-- Prompt --
Set down the lines starting at the one containing "Where should I click to: Click" and ending at the one containing "click(x=421, y=312)", reproducing each character for character.
═══
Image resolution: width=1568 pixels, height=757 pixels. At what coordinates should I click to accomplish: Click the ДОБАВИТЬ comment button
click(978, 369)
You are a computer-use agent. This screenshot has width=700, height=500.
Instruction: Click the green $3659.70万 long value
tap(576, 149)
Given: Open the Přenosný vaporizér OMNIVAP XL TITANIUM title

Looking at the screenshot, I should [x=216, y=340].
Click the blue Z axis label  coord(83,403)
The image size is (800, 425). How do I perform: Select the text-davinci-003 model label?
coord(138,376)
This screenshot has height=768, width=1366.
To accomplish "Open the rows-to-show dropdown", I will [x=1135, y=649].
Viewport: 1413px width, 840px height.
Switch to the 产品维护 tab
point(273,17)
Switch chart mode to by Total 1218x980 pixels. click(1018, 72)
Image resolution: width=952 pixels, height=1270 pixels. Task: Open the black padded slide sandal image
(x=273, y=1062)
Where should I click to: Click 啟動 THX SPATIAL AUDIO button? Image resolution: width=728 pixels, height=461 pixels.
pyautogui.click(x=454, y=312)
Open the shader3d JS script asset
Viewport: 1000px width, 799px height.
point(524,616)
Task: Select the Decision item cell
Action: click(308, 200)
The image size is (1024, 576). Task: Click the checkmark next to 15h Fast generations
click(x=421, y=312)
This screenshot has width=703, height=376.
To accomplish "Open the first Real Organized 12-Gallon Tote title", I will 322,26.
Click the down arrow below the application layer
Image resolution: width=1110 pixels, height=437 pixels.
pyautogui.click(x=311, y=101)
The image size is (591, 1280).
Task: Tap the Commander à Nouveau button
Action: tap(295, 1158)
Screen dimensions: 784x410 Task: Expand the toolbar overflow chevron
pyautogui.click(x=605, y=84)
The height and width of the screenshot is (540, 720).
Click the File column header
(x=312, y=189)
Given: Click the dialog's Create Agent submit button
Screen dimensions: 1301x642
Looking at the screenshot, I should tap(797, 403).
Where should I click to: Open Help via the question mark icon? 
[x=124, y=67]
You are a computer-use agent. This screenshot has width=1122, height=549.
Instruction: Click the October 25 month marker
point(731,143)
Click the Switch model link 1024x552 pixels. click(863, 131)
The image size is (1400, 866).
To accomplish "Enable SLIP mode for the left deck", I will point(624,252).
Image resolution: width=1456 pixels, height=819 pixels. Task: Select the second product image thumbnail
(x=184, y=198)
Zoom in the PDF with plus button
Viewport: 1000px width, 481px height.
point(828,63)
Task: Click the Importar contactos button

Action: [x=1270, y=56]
═══
-- Solution --
Where should I click to: Click 啟動 THX SPATIAL AUDIO button? Image resolution: width=728 pixels, height=461 pixels.
pyautogui.click(x=454, y=312)
Open the shader3d JS script asset
Viewport: 1000px width, 799px height.
point(524,616)
Task: Select the Decision item cell
Action: click(308, 200)
The image size is (1024, 576). Task: Click the checkmark next to 15h Fast generations
click(x=421, y=312)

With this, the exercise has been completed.